The goats, of course, think they are people. Their preference would be to spend these days in the house with us, alternating between sitting on our laps and climbing on the furniture. Since we are so cruel as to deny them our company there, they are thrilled by it when we come out to milk or bring them a handful of sunflower seeds or a slice of apple. They eat hay from my hands, and rest their bodies against mine, warming me and themselves. At milking time they bounce and leap, shaking out the energy that they can’t burn in the pasture on this icy, snowy, frigid day.
Zucchini, our barn/house cat has taken a break from the space behind the cookstove, where he absorbs heat, to come radiate it in the barn and keep an eye out for mice. He hangs out on a bale of hay, leaping off occasionally to chase a hen, pouncing at her and enjoying the sudden outraged clucks of a chicken confronting a half-hearted predator no larger than herself. He does them no harm, and the chickens probably know this deep in some small segment of their none-too-large brains, but just as my 5 year old can’t resist rising to the bait when his toddler brother teases him, the chickens never fail to give a satisfying bit of panic to a bored cat. Angus, who is mostly a house cat but occasionally joins Zucchini in the barn no longer plays this game, since a particularly assertive hen he annoyed suddenly noticed that she was as large as he was, turned around, and began chasing him around the yard this fall. It took weeks before poor Angus, who is about as fierce as your average marshmallow, could get near a chicken.

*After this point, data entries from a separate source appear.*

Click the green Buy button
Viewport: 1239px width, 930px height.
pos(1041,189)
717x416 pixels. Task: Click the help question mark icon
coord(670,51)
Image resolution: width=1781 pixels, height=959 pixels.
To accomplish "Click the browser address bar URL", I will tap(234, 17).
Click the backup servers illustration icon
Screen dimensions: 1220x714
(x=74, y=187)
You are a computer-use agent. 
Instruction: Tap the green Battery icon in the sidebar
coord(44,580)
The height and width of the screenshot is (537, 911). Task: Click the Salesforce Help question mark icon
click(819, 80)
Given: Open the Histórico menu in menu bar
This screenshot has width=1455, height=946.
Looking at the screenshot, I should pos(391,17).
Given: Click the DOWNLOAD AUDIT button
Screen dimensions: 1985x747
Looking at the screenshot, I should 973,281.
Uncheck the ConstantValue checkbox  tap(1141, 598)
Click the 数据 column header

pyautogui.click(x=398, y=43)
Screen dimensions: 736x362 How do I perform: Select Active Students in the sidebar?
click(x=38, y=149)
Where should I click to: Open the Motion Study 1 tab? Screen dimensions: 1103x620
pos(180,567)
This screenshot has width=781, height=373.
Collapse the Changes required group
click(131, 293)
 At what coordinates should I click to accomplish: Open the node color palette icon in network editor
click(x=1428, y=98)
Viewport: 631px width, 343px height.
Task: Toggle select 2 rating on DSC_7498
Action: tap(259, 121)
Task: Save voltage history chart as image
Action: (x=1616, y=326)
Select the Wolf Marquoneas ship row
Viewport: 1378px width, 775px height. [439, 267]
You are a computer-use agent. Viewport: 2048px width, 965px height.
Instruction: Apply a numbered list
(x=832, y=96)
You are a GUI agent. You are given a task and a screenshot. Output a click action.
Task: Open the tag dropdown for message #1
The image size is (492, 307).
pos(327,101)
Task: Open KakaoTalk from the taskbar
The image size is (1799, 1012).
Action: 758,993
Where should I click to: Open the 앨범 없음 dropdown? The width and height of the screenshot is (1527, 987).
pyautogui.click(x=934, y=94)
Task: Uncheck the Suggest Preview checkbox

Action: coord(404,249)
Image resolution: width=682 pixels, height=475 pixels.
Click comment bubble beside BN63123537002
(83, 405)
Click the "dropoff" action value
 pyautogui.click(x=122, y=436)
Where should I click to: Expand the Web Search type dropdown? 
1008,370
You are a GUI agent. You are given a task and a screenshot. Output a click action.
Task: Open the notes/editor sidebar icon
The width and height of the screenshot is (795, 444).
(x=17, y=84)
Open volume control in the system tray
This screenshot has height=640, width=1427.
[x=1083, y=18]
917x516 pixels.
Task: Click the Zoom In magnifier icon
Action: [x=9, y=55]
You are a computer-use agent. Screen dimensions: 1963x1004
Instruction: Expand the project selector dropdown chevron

All this life together is surprisingly warm - the barn isn’t very tight - it is better for their health that they have more air circulation and less warmth actually. But the combination of creatures all lending their body heat - and I mine - mean that the barn is surprisingly pleasant. Nor does it smell bad, if your nose is accustomed to animal smells. The shavings and bedding absorb much of the manure smell, and it is earthy, rather than unpleasant, at least to me.
Sometimes the children come out and nestle down in the new bedding with the goats, or settle on a bale of hay, and wait for a hen to come and sit next to them, so they can feel the feathers under their hands. Somehow, we fellow creatures, we animals all, human, hen, cat, goat, duck, rabbit - we are all quietly settled, waiting for spring, and in the meantime, taking comfort in fellowship. And so do I find myself strangely drawn to the quiet - and the noise, the cold and the warmth, all the pleasures and contradictions of the barn in winter.